From Outbound to Inbound and Back Again: The Hidden Power of RSS Feeds
Recently, Dave Winer wrote about creating a truly open social web through RSS feeds that flow both inbound and outbound. His idea, put simply, is to let users specify RSS feeds as input (inbound), and generate RSS feeds as output (outbound). While reading Dave’s post, I couldn’t help but become more and more excited—in certain ways, this is exactly what we have been doing with Feedle for the last couple of years. We have never dared to conceptualize it in these exact terms, but now, thanks to Dave, it’s helping us understand the growing importance of RSS syndication in a world dominated by Big Tech’s closed social platforms. And that alone makes me even more excited about the prospects of the Open Web!
For those unfamiliar with RSS (Really Simple Syndication), it is a web standard that allows websites to publish their content in a structured format that other applications can easily consume. Think of it as a standardized way for websites to say “here’s my latest content” that machines can understand and process.
In the vast majority of cases, RSS feeds have been considered to be uni-directional, or outbound. A new blog post gets published somewhere, and, thanks to its RSS feed, it immediately appears on the screens of millions of readers subscribed to receiving updates from that feed. The only requirement is that these people need to be aware that the blog exists in the first place.
This is exactly where tools like Feedle change the game. It brings people’s content to previously unaware readers all around the world, thanks to RSS’ little known inbound nature.
Think of a piece of content as being a person who wants to reach from point A (the author), to point B (readers who have no idea the author’s blog exists). There is no direct train, so the content must take an inbound train (the blog’s RSS feed), arrive in the city’s central station (Feedle), and take another, outbound train (one of Feedle’s millions of generated RSS feeds). On the other end of that outbound train are potentially millions of users, who simply subscribed to a search topic of their interest, and now get this piece of content without even knowing its author.
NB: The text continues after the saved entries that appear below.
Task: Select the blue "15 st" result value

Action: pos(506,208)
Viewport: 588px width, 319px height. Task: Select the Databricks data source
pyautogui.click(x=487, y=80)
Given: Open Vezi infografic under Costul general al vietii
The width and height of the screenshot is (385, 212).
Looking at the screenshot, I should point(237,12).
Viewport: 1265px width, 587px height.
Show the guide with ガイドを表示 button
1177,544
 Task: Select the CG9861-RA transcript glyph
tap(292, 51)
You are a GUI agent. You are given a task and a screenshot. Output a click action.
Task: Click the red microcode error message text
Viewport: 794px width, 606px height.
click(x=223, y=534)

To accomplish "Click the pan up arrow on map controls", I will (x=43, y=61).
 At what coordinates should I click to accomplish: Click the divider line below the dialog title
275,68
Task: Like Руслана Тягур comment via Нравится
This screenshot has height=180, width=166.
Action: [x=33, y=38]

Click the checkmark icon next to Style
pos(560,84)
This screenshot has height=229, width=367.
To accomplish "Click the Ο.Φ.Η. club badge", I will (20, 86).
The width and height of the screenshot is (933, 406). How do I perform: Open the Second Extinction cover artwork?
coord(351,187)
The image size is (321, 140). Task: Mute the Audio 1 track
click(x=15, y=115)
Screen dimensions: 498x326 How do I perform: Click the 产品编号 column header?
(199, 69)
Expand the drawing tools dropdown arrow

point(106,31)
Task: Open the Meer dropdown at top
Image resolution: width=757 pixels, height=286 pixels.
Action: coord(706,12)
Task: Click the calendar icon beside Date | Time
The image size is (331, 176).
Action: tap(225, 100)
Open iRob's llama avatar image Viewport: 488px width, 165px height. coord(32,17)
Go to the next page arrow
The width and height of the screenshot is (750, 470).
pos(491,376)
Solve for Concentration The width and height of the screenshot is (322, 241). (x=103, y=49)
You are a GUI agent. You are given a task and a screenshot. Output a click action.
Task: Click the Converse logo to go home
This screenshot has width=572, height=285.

This is all thanks to the unique nature of RSS. Unlike HTML and plain text, RSS has a rigid format and structure, which make it perfect for parsing from other software. Feedle monitors thousands of blog and podcast RSS feeds 24/7, indexes their content, and makes it searchable. From then on, every time someone searches for their favorite topic of interest, Feedle can generate a completely new and unique RSS feed that takes matching content from across all of those thousands of sources.
From outbound to inbound, and back again #
This is where it goes full circle. We’ve had this idea of allowing people to receive email updates on their Feedle searches, to remove the necessity of using an RSS reader. So, besides providing Feedle users the RSS feeds themselves, we now take the same RSS feeds we generate, parse them, and send the new updates to email recipients. We also use our own RSS feeds to spread interesting stories on social media and other channels as well. The same technology, a different distribution method. How cool is that?